Jakarta, NU.Online
Pemerintah dinilai tidak pernah serius memajukan pertanian Indonesia, dan itu terlihat dari berbagai kebijakan soal pertanian yang selalu berubah-ubah setiap pergantian pejabat.
Hal itu dikemukakan Ketua Himpunan Kerukunan Tani Indonesia (HKTI) Ir Siswono Yudohusodo, dan Rektor Institut Pertanian Bogor(IPB) Prof Dr Ir Ahmad Ansori Matjjik, MSc, seperti dikutip ANTARA, Minggu.(24/08/2003)
<>"Jadi di negara ini, bisa dikatakan tidak ada kebijakan pertanian yang memihak kaum petani. Setiap ganti pejabat, maka ganti pula kebijakannya," kata Siswono saat menjadi pembicara dalam diskusi bertajuk "Menggugat Visi Pendidikan Tinggi Pertanian Abad
21" di Kampus IPB Darmaga, Sabtu. Hal itulah yang menyebabkan pertanian di Indonesia seperti berjalan di tempat. Kesejahteraan petani pun kian hari bukannya kian meningkat, malah kian miskin.

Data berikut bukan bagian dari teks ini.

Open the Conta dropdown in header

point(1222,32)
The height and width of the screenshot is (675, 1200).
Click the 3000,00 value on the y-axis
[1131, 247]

"Pemerintah lebih memilih impor daripada mensubsidi kepentingan dalam negeri, termasuk pertanian," katanya. Ia menyebut kebijakan impor "yang tidak bijak" itulah, yang membuat kian terperosoknya nasib petani ke jurang kemiskinan, dan kemudian diberinya contoh tentang makin banyaknya "residual foods" yang menyerbu Indonesia.
"Sebagai contoh, kini kita diserbu paha ayam dari Amerika Serikat yang di sana tidak laku, malah dipakai untuk makanan hewan. Pemerintah malah menampungnya dan dilempar ke kita dengan harga jual yang sangat murah," katanya.
"Saat itu paha ayam dari AS dijual Rp4.000 per Kg, sedangkan peternak kita menjual dengan harga Rp6.500 per Kg, di mana ujungnya-ujungnya, banyak peternak ayam di Tanah Air yang gulung tikar," katanya.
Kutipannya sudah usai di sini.